AI lowers the barrier for less skilled hackers, making it easier for them to gather information and pull off successful compromise of devices and accounts, they also noted. “This enhanced access will likely contribute to the global ransomware threat over the next two years.”
AI is upskilling less-skilled hackers
Although AI is used by all types of cyber threat actors, it will particularly benefit less-skilled ones, as it will enhance their ability to carry out social engineering attacks and create convincing phishing emails.
“Generative AI (GenAI) can already be used to enable convincing interaction with victims, including the creation of lure documents, without the translation, spelling and grammatical mistakes that often reveal phishing. This will highly likely increase over the next two years as models evolve and uptake increases,” reads the report.
With improved access and reconnaissance capabilities, ransomware is set to become an even greater threat.
Threat actors will be able to detect vulnerable devices much faster, and the ability of AI to summarize data will help them identify the most valuable data before exfiltration.
AI could also create more effective malware and exploits, and enhance vulnerability research and lateral movement, but at this moment these techniques still require a skilled human.

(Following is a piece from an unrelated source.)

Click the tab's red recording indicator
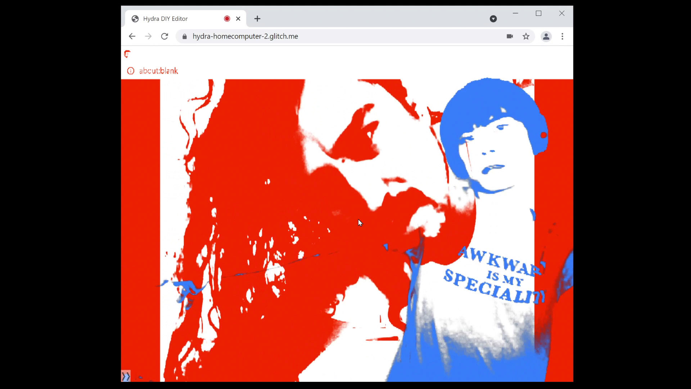This screenshot has height=389, width=691. point(227,19)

“AI has the potential to generate malware that could evade detection by current security filters, but only if it is trained on quality exploit data. There is a realistic possibility that highly capable states have repositories of malware that are large enough to effectively train an AI model for this purpose,” the report reveals.
With the high possibility that AI models will become increasingly sophisticated over time, cyber resilience is bound to face numerous challenges in the coming years.
“AI services lower barriers to entry, increasing the number of cyber criminals, and will boost their capability by improving the scale, speed and effectiveness of existing attack methods. Fraud and child sexual abuse are also particularly likely to be affected,” said James Babbage, Director General for Threats at the National Crime Agency.
About the assessment
The NCSC assessment of the impact of AI on the success of cyber operations has been published following the Bletchley AI Safety Summit held in November 2023, which gathered international leaders to examine benefits and risks of AI models.
The assessment used classified intelligence, industry knowledge, academic material and open source to gather information and provide judgements and predictions. Contributions of expertise were provided by government entities, industry stakeholders, and international partners.